Python Implementation
To calculate confidence intervals for ROC curves in Python, you can use the following code snippet:
import numpy as np
from sklearn.metrics import roc_auc_score, roc_curve
def calculate_roc_ci(y_true, y_scores, confidence=0.95):
"""
Calculate confidence interval for ROC AUC
Parameters:
y_true (array): True binary labels
y_scores (array): Predicted probabilities or scores
confidence (float): Desired confidence level (default: 0.95)
Returns:
tuple: (lower_bound, upper_bound)
"""
auc = roc_auc_score(y_true, y_scores)
n1 = sum(y_true)
n2 = len(y_true) - n1
q1 = auc / (2 - auc)
q2 = 2 * auc**2 / (1 + auc)
se = np.sqrt(auc * (1 - auc) + (n1 - 1) * (q1 - auc**2) + (n2 - 1) * (q2 - auc**2)) / n
z = np.abs(np.percentile(np.random.normal(0, 1, 10000), (1 - confidence) / 2 * 100))
ci = (auc - z * se, auc + z * se)
return ci
This function calculates the confidence interval for the AUC using the formula described above. It takes the true labels, predicted scores, and desired confidence level as inputs and returns the lower and upper bounds of the confidence interval.
Example
Let's consider a binary classification problem with 100 positive cases and 100 negative cases. The AUC for this model is 0.85. Using the formula above, we can calculate the 95% confidence interval for the AUC:
Given:
- AUC = 0.85
- n₁ = 100 (positive cases)
- n₂ = 100 (negative cases)
- Confidence level = 95% (z = 1.96)
Calculations:
- q₁ = 0.85 / (2 - 0.85) ≈ 0.593
- q₂ = 2 * 0.85² / (1 + 0.85) ≈ 0.929
- SE = √(0.85 * 0.15 + 99 * (0.593 - 0.85²) + 99 * (0.929 - 0.85²)) / 200 ≈ 0.032
- CI = 0.85 ± 1.96 * 0.032 ≈ (0.786, 0.914)
The 95% confidence interval for the AUC in this example is approximately (0.786, 0.914). This means we can be 95% confident that the true AUC lies within this range.
Interpretation
Interpreting confidence intervals for ROC curves involves understanding what the interval represents and how it relates to the model's performance:
- The confidence interval provides a range of plausible values for the AUC, accounting for sampling variability.
- A narrower confidence interval indicates more precise estimates, while a wider interval suggests greater uncertainty.
- If the confidence interval includes 0.5, it suggests the model's performance is not significantly better than random guessing.
- Comparing confidence intervals across different models can help determine which model's performance is more reliable.
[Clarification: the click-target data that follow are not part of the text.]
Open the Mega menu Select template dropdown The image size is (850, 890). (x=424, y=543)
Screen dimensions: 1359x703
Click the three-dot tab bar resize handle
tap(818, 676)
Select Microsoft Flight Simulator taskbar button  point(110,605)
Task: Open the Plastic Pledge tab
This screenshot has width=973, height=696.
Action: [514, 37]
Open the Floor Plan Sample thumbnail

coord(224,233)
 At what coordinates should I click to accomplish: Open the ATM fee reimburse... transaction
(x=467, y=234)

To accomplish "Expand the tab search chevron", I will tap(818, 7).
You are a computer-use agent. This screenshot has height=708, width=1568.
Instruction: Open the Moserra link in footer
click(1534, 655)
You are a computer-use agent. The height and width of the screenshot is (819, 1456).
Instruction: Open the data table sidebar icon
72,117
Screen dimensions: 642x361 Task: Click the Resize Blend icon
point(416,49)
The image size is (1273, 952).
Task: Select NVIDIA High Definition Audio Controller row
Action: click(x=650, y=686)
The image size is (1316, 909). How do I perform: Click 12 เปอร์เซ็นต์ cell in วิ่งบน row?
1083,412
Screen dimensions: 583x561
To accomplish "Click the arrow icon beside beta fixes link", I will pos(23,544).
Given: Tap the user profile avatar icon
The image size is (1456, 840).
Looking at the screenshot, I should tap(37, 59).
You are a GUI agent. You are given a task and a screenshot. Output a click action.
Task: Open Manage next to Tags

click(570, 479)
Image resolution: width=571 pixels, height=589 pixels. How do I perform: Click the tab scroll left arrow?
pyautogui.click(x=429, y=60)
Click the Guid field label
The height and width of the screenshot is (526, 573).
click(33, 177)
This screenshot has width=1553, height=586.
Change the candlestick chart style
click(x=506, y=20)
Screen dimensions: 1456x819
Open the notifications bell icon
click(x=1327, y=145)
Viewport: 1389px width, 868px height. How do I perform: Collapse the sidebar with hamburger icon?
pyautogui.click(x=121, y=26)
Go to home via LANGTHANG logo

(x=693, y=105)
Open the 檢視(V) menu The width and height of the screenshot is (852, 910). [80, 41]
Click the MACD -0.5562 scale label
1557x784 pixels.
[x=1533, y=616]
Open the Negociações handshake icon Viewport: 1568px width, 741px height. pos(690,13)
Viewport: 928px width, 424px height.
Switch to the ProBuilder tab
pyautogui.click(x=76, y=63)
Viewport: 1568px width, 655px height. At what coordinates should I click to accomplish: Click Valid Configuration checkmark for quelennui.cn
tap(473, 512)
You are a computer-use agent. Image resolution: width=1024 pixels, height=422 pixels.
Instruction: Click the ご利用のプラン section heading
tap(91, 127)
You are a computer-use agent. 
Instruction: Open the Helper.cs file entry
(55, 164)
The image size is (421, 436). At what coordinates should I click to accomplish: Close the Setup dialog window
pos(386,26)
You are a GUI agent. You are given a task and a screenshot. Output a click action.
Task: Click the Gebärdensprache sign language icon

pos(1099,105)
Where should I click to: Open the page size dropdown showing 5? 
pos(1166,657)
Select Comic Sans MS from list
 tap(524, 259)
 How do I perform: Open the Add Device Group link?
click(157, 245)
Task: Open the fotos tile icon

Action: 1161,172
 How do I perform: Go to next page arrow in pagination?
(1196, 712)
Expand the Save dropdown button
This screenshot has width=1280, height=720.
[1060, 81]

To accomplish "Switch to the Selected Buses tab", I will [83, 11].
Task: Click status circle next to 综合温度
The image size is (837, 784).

In practical terms, if the confidence interval for your model's AUC is (0.80, 0.88), you can be 95% confident that the true AUC falls within this range. This information is valuable when comparing models or deciding whether to deploy a model in a real-world application.
FAQ
What is the difference between a confidence interval and a p-value for ROC curves?
A confidence interval provides a range of plausible values for the AUC, while a p-value tests the null hypothesis that the AUC is 0.5. Confidence intervals are generally preferred as they provide more information about the magnitude of the effect and its precision.
How does sample size affect the confidence interval for ROC curves?
Larger sample sizes typically result in narrower confidence intervals, indicating more precise estimates of the AUC. With smaller samples, the confidence intervals will be wider, reflecting greater uncertainty due to limited data.
Can I use the same formula for multiclass classification problems?
The formula provided is specifically for binary classification problems. For multiclass problems, you would need to calculate ROC curves for each class and then combine them appropriately, which is beyond the scope of this guide.